Sunday, June 13, 2010

The Phones in Beijing


When Sarah arrived in Christchurch she walked through customs clutching the little piece of torn paper on which Dan had scrawled his number. It was early morning and the world outside the airport was slowly yawning to life beneath a wash of purple light. She made her way over to a telephone booth near the exit and ignoring the lists of numbers for local hotels shakily punched his number into the keypad. There was a pause, then a unfamiliar ring tone, and then the sound of Dan's voice:

"Hello?"

"Dan, it's Sarah."

They had worked together in one of the English school's in Beijing. Dan, having been in the country for nearly two years, had had a better idea of how things worked, how to teach the classes, where to go drinking in the evening. She had told him that on her first day she had wandered over to the busy E. Chang'an Avenue, that she had walked aimlessly watching crowds of women carrying umbrellas against the sun. "It seemed so strange and yet so beautiful," she had told him. Clouds of colored umbrellas streaming deliberately along the sidewalks as if caught by a wind she couldn't feel.

The second day she had wandered in the same direction, cutting through a small strip of garden with little ponds filled with golden fish and tall red pagodas standing at their shores. This was more in tune with the China she had expected, more so than the highways and traffic she had seen as the taxi led her from the airport.

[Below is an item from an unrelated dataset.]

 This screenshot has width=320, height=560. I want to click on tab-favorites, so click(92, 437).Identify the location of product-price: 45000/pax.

At some point that morning, as she moved from one sight to another she had become aware of a young girl walking to her left. "You visiting?" the girl asked when Sarah turned to look at her. She was smiling broadly, and holding her hand as a visor across the top of her eyes to shield them from the sun. Sarah said that she lived there. "Here in Beijing?" The girl said as if she didn't believe her. "Yes." Sarah replied but unconfidently. "You want me to show you some things? Look come with me." The girl took Sarah's hand and led her over to a small bridge straddling one of the ponds. She pointed to it and smiled. Sarah felt silly for having felt so wary of the girl and was even beginning to warm to her. Sarah motioned for the girl to move closer to the bridge so she could take a photo and the girl, understanding what was required of her, leapt into position and thrust two fingers into the air, an international signal for peace, but Sarah couldn't remember if she had ever seen anyone do this in real life.

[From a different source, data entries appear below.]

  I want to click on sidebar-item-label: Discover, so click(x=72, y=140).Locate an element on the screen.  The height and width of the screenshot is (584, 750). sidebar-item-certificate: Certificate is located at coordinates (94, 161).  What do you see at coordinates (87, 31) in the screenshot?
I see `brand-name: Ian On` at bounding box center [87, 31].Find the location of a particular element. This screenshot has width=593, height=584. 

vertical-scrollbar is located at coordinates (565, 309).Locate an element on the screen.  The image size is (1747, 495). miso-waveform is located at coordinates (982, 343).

After they has taken a number of photos, the girl led her out of the park and down small streets where men cycled bikes pulling large trailers behind them and stores selling unrecognizable fruits and vegetables lined the sidewalks. The girl pointed toward them as if to say 'Look, this is China'. At intervals along the street bright orange domes grew from the concrete on sleek silver stems like alien flowers. When the girls saw Sarah looking at them she waved her over to one and said "come, come." She saw that they were phone booths. Suddenly the girl tried to take the camera from Sarah's neck and Sarah lurched back as if she had been waiting for this moment to come. The girl laughed at her. "No, no. I'll take your photo." "In the phone booth?" Sarah asked. The girl nodded. Sarah handed her the camera and then stood beneath the large orange dome, the air was strangely cooler in its shade. As she held the phone to her ear and opened her mouth in a half smile, half mock conversation, the girl snapped a photo and nodded enthusiastically to say that it was good.

After she handed the camera back, the girl looked around and started suddenly as if surprised "Oh! Look here!" She took sarah by the hand and pulled her toward a store.

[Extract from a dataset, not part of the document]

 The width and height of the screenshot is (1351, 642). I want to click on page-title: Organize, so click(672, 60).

"Of course she wanted you to buy something" Dan said that evening as they sat in the bedroom Sarah shared with one other teacher. "She wasn't showing you anything for free. What did you buy?" Sarah reluctantly showed him the long rectangular ink drawing of a panda sat amongst bamboo cane. "The store owner also wrote my name in Chinese symbols, look." She showed him the second sheet of paper she had been given and Dan laughed.